======== Reading passage ========
Susan Kantor
Mom wasn’t an easy woman BUT she was one of the most loving, passionate, loyal people there was.
Smart, ambitious, fearless.
A fiercely independent, confident, opinionated woman who wasn’t afraid to speak her mind. She is a Goldberg after all… (and my family understands what that means)!
Mom was a woman who deeply loves her family and would do anything for them.
She had great taste, style and as many shoes as Imelda Marcos! So many people from our childhood commented their memory of her being wise, beautiful, graceful and “hot” as she always dressed sexy.
Sometimes a little too sexy for her more conservative daughter!
She loved fancy cars and drove them fast. No surprise there. We used to travel from New York to Florida for vacations and she had a CB in her car. Her handle was SPEED QUEEN.
Breaker, breaker 1.9 I hear in my head. She used to play chicken with the on-coming cars to pass a slow-moving vehicle. Scared the shit out of Steven and me. Speed was important. As in her life she never wasted a moment.
My mom didn’t have an easy life. Truth be told, her brave, courageous, independent persona masked her disappointments.
As Marlene told it, she had to survive a difficult childhood (growing up with immigrant parents during the depression, a brother 13 years her elder that went off to war as a paratrooper, and an older sister who resented taking care of her baby sister. She then had to overcome the emotions of a failed marriage and figure out how to survive in a man’s world.
She was a hard -working woman, who worked tirelessly to give her children everything she never had, even if we couldn’t afford it. She made me choose between sleep away camp and a Sweet 16 party, I chose camp. I got the party anyway.
When I needed a car after college graduation, she bought me one,
but as a loan.
It was mom’s lessons to not be spoiled and appreciate. I am very grateful for everything she gave us, and gave up for us. Thanks to her we have straight teeth, lifelong camp memories and friends, our college education paid for and we learned the true meaning of sacrifice for your loved ones.
She was an amazing laundress who taught us how to do laundry, fold properly and iron better than any dry cleaner. The funniest thing is we could never leave the house until our room was clean and our bed was made perfectly. Hospital corners and all.
To this day Steven and I cannot start our day until this is done. You will never find an unmade bed in our houses!
She was an amazing role model who taught us manners, morals, responsibility, Jewish tradition, a little Yiddish – she loved and was always surprised when I would throw in a phrase of two. Oh, gutunyu! , She also taught me independence, how not to follow the crowd, how to be our own person and above all, value family. Family was everything to her.
Mom set the bar high. Great expectations.
And, It wasn’t always easy to live up to them.
I moved down here during COVID. It was my time to give back and take care of her.
Never in a million years did I think I’d move back to Florida. Six years later, here I am, enjoying the South Florida life but more importantly I am so very grateful I had the opportunity to spend real, quality time. We bonded in ways I could never have imagined. And until the very end, I continued to learn from this incredibly strong, wise, resilient woman I’m so proud to call “mom.”-
She was truly a force of nature.
She wasn’t always easy, but she was one of the most loving passionate and loyal people I’ve ever known. A true Scorpio.
A unique combination of strength and compassion.
========
▸ Required action 1
Repeat the passage of the tribute to Susan Kantor, starting with "Sometimes a little" and going on through "wasted a moment.", word for word.
▸ Required action 2
Decide whether each statement below agrees with the tribute to Susan Kantor, answering yes or no and quoting the deciding words: (a) Her CB handle was SPEED QUEEN. (b) Given the choice, the writer picked a Sweet 16 party over sleep away camp. (c) The car she bought the writer after college graduation was an outright gift.
======== Recorded information ========
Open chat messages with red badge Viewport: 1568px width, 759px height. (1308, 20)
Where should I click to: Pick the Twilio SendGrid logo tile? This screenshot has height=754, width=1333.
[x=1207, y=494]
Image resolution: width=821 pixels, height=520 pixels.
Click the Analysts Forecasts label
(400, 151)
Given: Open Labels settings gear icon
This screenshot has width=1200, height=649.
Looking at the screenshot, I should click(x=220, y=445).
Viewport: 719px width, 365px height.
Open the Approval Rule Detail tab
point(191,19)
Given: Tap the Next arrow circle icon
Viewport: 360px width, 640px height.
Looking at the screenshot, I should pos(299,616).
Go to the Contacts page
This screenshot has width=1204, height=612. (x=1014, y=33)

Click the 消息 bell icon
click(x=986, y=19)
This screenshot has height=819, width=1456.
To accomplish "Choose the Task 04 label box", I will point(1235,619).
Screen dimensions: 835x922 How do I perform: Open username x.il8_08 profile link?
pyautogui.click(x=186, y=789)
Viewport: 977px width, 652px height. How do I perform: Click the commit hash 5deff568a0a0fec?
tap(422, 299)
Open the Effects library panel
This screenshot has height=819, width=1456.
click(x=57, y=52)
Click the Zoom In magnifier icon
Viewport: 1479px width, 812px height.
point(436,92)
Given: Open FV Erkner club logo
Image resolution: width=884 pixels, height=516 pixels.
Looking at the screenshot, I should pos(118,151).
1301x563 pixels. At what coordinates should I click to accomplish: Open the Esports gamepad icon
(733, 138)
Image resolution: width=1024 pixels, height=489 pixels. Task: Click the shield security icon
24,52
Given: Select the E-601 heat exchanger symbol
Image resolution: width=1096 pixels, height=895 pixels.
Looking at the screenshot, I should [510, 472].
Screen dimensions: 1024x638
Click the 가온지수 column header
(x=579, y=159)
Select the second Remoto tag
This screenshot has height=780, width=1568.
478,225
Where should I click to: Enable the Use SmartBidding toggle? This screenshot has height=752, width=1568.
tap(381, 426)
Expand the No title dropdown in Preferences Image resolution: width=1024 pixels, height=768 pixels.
========
▸ Response 1
Sometimes a little too sexy for her more conservative daughter!
She loved fancy cars and drove them fast. No surprise there. We used to travel from New York to Florida for vacations and she had a CB in her car. Her handle was SPEED QUEEN.
Breaker, breaker 1.9 I hear in my head. She used to play chicken with the on-coming cars to pass a slow-moving vehicle. Scared the shit out of Steven and me. Speed was important. As in her life she never wasted a moment.

▸ Response 2
(a) Yes: "Her handle was SPEED QUEEN."
(b) No: "She made me choose between sleep away camp and a Sweet 16 party, I chose camp."
(c) No: "When I needed a car after college graduation, she bought me one, but as a loan."